Essa percepção da ditadura civil-militar
brasileira como página virada de nossa história não é uma onda recente e se
alimenta, principalmente, da ausência de políticas da memória efetivadas a
nível institucional. Frente a normatização do esquecimento, as esferas
culturais reagem como podem. Para ficarmos apenas no campo da literatura, textos
literários sobre a ditadura brasileira não apenas existem como são abundantes, enchem
bibliotecas, recebem prêmios, são discutidos e estudados nas universidades. No
entanto, por falhas estruturais em nossa transição para a democracia, eles
carecem de capilaridade e rapidamente caem no ostracismo dos livros que não
ocupam as listas de mais vendidos. As exceções existem, ainda que raras, como
foi o caso de O irmão alemão (2014),
de Chico Buarque, autor que sabemos ser capaz de transformar em best-seller até mesmo um livro de
receitas com 150 maneiras de preparar chuchu.
O silêncio que muitas vezes sufoca ficções e
relatos sobre a ditadura é um projeto de longa data. Após assumir o controle do
país em 1979, o ditador João Batista Figueiredo enviou ao congresso, sob enorme
pressão de vários setores da sociedade civil, o projeto de lei que concedia
anistia aos crimes cometidos durante os anos de exceção. Na época, o militar
declarou: “Eu não quero perdão porque perdão pressupõe arrependimento [...]. Eu
apenas quero que haja esquecimento recíproco.”[1] Com
efeito, o desejo do ditador fez-se lei, e o trauma da ditadura foi varrido para
debaixo do tapete, ao invés de ser encarado coletivamente.

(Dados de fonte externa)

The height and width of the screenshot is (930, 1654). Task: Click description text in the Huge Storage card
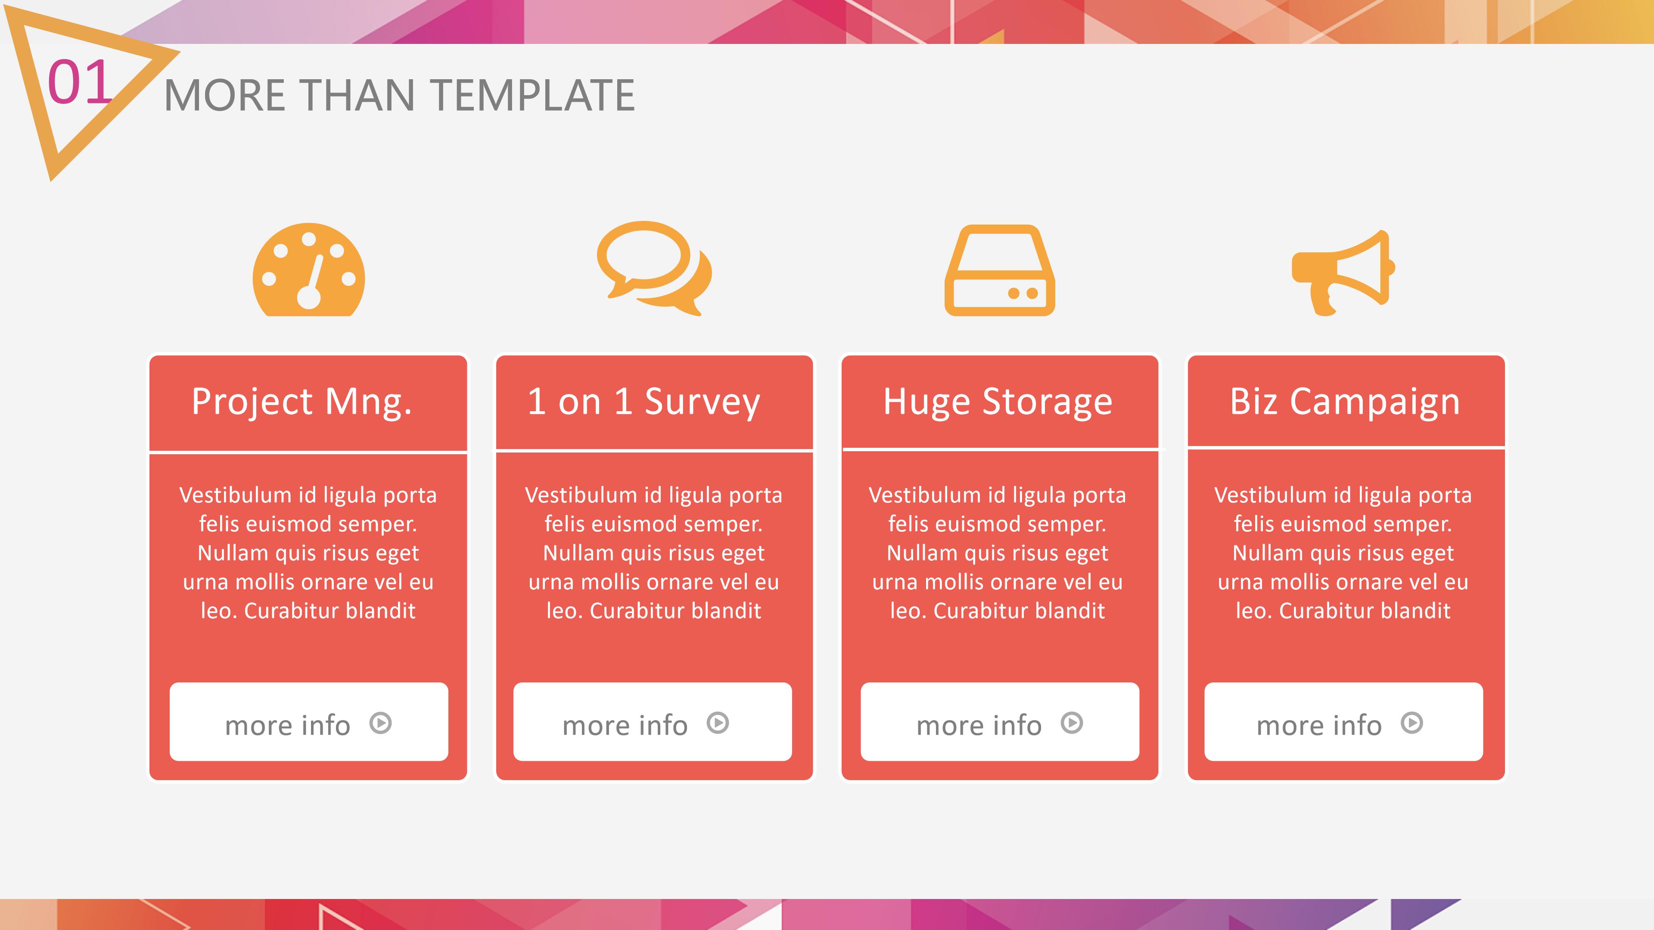pos(998,553)
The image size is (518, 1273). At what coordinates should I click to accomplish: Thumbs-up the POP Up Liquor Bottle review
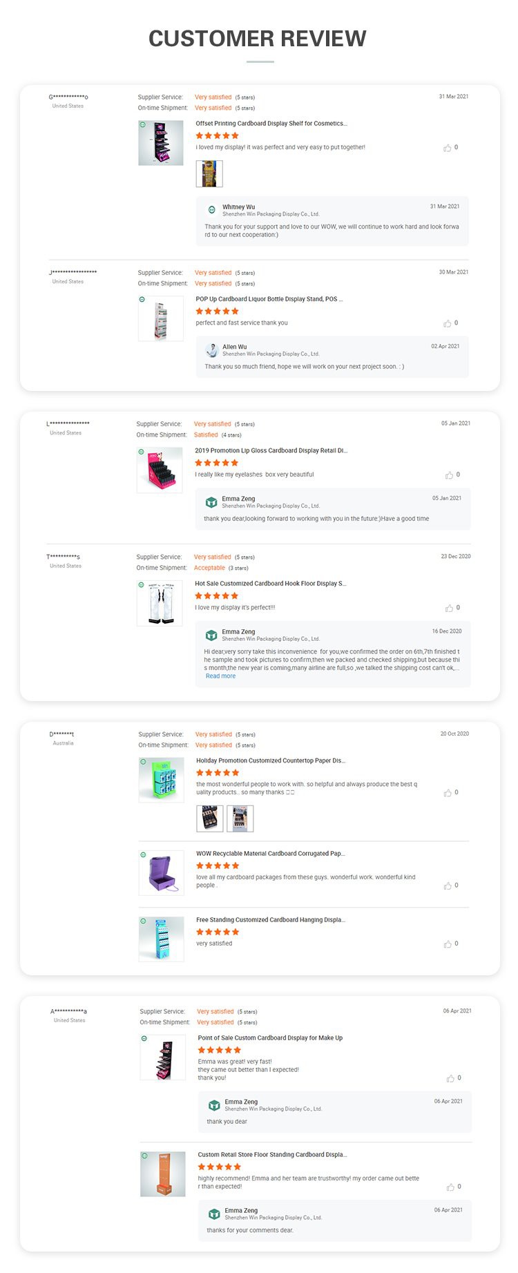pyautogui.click(x=448, y=323)
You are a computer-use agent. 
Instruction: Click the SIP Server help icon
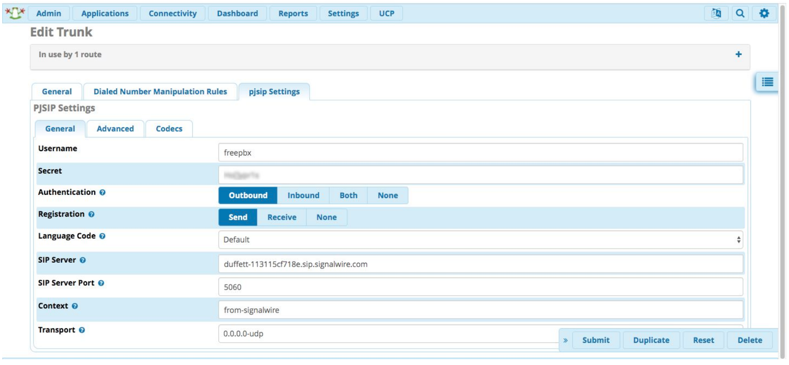tap(83, 260)
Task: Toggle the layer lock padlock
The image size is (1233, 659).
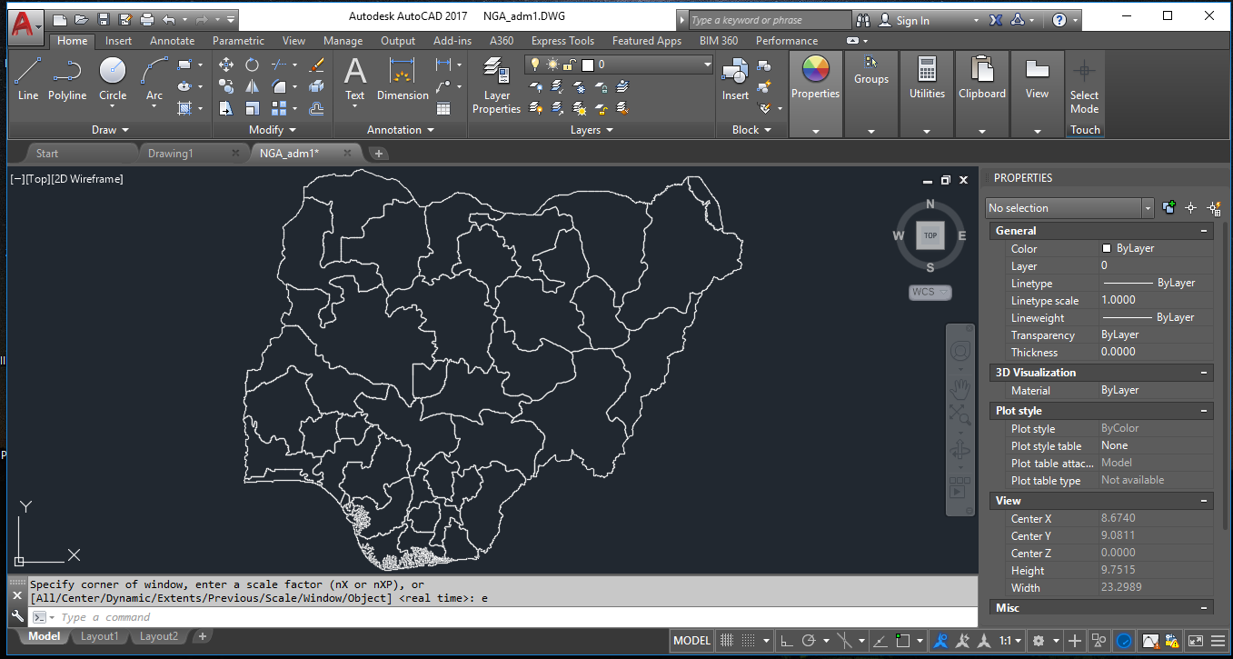Action: click(568, 65)
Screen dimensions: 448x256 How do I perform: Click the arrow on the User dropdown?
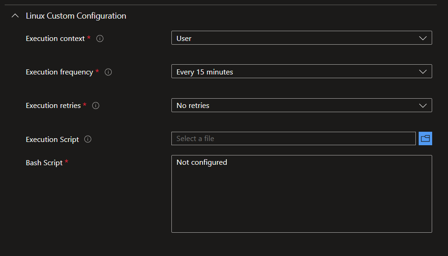[x=422, y=38]
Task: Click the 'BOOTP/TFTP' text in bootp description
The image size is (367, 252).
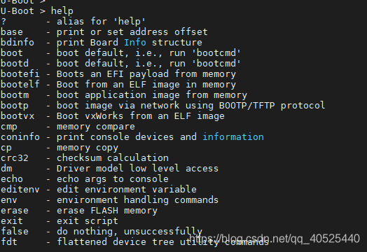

A falta de elaboração coletiva de um período em
que crimes contra a humanidade foram cometidos por um Estado autoritário gera
incompreensão e mal-estar social, e suas consequências podem ser sentidas ainda
hoje. Quem aí tentar enxergar as filigranas de nosso tecido democrático, conseguirá
perceber o quanto a Constituição Cidadã de 1988 guarda trechos inteiros da
Constituição autoritária de 1967 (e sua emenda de 1969). Como nossa lei da
Anistia, de 1979, apesar de não prever o perdão para torturadores (porque
crimes de tortura não são anistiáveis) foi considerada como valendo para todos
e prossegue garantindo impunidade a quem torturou, matou e desapareceu aqueles
que se opuseram ao regime. Que o nosso direito à verdade e à justiça — condição
para o funcionamento de uma democracia — tem sido constantemente negado pelas Forças
Armadas que mantém escondidos da sociedade os arquivos da ditadura. E que
pesquisas da última década[2] comprovam
que o uso da tortura e da violência pela polícia brasileira aumentou após a
redemocratização, não mais direcionado aos “comunistas subversivos”, mas à
juventude negra e aos moradores das periferias.
A literatura e o resgate
da memória coletiva
O governo brasileiro levou mais de 20 anos para instaurar sua Comissão
da Verdade — iniciada em 2012 e finalizada em 2014. Tornando-se, portanto, o
último país latino-americano a estabelecer uma comissão para apurar crimes e
irregularidades cometidos durante governos antidemocráticos. Semelhante atraso
em um processo de resgate fundamental à memória coletiva gera aquele temerário
quase-esquecimento contra o qual a literatura está sempre pronta a reagir. Afinal, a literatura sempre foi, e continuará a ser, “a
maldição das ditaduras”, nas palavras do crítico e escritor argentino Alberto
Manguel. Foi assim que, resistindo à censura das décadas de 1960 e 1970, ela nos
presenteou com obras-primas como Quarup (Antonio
Callado, 1967), Incidente em Antares (Erico
Verissimo, 1971), Sombras de reis
barbudos (José J. Veiga, 1972), As
meninas (Lygia Fagundes Telles, 1973) e Os
que bebem como cães (Assis Brasil, 1975), entre tantos outros grandes
romances.
Nas décadas seguintes, a literatura sobre a
ditadura civil-militar brasileira se sustentou com força no testemunho de
exilados, ex-guerrilheiros e sobreviventes das torturas. Como exemplo, temos os
relatos imprescindíveis de Renato Tapajós (Em
câmara lenta, 1977), Frei Betto (Batismo
de sangue, 1982), Luiz Roberto Salinas (Retrato
calado, 1988), Salim Miguel (Primeiro
de abril, 1994), Flávio Tavares (Memórias
do esquecimento, 1999) e, mais recentemente, aquele curto e belíssimo livro
da Maria Pilla chamado Volto semana que
vem (2015). Além, claro, das narrativas conciliatórias e, por isso mesmo,
bastante problemáticas, de Fernando Gabeira (O que é isso, companheiro?, 1979) e Alfredo Sirkis (Os carbonários, 1980).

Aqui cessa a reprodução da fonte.